[Collected data entries]
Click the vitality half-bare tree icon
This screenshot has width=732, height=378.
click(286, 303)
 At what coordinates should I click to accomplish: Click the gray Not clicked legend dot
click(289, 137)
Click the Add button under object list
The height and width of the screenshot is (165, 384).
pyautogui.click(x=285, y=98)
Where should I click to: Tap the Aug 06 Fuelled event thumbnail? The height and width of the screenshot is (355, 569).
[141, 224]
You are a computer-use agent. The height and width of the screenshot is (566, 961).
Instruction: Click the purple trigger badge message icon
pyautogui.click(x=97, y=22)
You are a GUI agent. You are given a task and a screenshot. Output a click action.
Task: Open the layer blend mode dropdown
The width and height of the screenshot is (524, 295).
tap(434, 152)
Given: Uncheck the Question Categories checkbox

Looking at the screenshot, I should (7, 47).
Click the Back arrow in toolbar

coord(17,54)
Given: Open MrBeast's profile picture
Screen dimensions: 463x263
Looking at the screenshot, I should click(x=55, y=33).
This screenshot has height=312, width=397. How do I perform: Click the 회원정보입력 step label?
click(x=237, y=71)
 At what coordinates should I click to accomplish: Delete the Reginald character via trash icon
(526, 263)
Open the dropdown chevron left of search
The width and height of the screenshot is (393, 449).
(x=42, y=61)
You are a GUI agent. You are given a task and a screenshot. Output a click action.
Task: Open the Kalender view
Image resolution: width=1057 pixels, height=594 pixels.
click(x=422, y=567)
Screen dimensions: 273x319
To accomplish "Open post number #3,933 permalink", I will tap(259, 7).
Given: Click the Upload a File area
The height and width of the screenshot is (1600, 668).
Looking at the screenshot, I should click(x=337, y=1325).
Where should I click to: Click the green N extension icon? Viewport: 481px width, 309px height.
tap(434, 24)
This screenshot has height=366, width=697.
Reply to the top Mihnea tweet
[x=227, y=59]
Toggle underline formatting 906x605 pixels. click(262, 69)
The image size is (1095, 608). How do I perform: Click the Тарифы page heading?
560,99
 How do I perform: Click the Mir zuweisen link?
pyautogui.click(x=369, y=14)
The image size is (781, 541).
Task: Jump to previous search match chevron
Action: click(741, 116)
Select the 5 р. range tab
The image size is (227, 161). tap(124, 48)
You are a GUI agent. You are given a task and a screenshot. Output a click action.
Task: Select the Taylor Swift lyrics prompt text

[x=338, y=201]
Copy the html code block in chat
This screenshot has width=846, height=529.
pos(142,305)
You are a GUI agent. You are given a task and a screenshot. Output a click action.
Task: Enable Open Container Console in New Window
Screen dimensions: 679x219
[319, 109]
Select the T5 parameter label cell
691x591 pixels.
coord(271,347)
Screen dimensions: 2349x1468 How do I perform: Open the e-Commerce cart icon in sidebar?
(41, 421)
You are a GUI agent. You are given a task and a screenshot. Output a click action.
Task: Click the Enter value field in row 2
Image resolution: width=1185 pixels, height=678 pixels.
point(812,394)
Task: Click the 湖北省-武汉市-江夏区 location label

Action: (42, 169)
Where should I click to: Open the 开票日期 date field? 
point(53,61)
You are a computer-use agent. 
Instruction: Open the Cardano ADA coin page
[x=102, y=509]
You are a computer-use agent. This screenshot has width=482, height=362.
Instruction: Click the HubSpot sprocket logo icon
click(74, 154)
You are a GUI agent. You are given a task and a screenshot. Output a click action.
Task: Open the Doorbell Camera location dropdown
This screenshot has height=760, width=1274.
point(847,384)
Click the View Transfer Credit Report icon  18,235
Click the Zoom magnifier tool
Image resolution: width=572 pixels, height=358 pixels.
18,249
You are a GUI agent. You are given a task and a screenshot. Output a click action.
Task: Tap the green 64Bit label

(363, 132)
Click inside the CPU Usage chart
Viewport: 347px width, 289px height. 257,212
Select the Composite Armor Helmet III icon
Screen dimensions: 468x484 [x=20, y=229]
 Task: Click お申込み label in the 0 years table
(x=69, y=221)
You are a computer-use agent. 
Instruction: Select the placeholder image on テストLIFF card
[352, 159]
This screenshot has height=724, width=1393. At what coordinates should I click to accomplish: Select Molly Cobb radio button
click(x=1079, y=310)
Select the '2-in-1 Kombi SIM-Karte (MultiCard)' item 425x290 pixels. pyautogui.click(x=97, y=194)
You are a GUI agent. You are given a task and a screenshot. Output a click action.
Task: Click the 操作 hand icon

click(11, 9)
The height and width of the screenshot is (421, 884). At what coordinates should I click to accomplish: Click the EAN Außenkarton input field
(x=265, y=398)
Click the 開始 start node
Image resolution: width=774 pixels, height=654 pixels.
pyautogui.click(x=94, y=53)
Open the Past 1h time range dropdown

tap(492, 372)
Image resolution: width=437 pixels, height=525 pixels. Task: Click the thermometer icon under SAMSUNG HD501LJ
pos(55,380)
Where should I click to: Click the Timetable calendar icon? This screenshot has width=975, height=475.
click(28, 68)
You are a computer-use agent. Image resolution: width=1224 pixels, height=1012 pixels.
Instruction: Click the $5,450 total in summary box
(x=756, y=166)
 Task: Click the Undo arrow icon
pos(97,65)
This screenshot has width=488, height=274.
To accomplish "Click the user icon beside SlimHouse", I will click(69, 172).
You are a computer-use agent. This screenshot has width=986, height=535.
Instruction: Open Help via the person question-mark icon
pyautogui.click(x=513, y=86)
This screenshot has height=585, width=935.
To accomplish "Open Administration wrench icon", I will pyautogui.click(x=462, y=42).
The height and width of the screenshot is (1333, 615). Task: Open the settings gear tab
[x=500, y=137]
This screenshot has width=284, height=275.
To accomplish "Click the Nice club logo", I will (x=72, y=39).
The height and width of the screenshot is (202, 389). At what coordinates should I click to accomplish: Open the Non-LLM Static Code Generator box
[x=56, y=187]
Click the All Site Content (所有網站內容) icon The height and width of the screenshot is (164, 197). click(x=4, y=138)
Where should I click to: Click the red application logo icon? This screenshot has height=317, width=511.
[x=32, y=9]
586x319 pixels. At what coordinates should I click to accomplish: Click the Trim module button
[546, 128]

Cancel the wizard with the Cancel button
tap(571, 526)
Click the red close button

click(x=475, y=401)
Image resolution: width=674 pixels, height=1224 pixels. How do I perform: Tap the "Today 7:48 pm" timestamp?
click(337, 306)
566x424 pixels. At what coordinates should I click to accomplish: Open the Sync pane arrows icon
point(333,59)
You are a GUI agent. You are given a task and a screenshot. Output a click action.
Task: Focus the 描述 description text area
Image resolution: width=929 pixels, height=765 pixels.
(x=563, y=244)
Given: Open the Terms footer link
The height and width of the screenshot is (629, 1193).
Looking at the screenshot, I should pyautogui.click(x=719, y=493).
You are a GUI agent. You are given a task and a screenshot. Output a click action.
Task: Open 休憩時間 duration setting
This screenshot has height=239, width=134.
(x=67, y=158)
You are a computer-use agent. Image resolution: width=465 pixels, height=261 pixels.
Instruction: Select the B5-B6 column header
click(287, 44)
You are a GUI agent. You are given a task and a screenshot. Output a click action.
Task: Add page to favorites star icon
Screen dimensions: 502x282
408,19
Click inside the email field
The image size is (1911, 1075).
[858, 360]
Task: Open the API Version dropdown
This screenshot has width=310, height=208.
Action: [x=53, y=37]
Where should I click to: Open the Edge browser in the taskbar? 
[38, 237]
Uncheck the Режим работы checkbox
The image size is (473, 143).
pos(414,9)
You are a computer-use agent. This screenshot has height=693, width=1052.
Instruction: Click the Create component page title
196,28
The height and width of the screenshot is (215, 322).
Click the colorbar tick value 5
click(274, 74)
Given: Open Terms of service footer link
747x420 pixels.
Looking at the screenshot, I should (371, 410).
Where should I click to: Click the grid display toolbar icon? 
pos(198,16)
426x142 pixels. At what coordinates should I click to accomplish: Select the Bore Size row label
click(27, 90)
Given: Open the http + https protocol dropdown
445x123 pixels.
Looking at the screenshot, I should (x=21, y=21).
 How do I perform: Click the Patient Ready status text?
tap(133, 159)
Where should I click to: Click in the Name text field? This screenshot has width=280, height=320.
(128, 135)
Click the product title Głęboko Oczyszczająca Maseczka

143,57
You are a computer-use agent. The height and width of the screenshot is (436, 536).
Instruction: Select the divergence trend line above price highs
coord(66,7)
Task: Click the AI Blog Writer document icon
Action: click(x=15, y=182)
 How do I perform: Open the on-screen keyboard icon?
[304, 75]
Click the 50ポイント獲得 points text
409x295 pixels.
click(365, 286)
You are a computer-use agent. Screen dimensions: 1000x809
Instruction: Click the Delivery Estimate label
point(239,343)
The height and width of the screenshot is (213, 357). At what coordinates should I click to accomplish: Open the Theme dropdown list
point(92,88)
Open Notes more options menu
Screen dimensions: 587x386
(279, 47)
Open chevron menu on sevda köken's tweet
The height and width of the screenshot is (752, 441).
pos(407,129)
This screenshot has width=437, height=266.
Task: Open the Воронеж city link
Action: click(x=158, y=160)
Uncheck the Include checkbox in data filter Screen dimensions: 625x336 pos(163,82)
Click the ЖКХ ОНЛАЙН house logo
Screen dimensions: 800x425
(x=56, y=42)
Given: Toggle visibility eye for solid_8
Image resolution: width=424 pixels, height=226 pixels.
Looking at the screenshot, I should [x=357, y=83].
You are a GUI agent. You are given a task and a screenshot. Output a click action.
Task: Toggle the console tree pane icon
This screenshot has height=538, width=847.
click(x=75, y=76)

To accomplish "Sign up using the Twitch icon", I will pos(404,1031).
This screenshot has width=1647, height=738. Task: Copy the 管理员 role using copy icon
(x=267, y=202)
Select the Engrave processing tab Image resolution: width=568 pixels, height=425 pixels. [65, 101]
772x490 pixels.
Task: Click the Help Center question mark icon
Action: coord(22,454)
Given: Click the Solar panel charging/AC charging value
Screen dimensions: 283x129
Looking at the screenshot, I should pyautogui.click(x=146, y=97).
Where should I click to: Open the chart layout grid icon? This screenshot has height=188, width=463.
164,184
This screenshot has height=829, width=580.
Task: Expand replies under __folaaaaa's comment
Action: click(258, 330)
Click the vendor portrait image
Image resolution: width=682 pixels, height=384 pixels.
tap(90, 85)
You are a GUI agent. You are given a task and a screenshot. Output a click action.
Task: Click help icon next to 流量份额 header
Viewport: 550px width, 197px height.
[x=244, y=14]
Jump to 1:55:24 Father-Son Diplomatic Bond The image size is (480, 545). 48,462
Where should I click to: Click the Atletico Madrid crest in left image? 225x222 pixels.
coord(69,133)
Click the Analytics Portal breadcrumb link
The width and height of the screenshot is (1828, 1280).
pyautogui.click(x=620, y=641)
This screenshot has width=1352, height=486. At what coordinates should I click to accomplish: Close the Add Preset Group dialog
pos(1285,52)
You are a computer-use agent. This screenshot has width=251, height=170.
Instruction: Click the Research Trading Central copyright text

(The task)
Using the data above, transcribe the lines that run from the line with "This screenshot has height=239, width=134." to the line with "Task: Add page to favorites star icon", both ends kept, and output nothing else.

(Answer to this task)
This screenshot has height=239, width=134.
(x=67, y=158)
You are a computer-use agent. Image resolution: width=465 pixels, height=261 pixels.
Instruction: Select the B5-B6 column header
click(287, 44)
You are a GUI agent. You are given a task and a screenshot. Output a click action.
Task: Add page to favorites star icon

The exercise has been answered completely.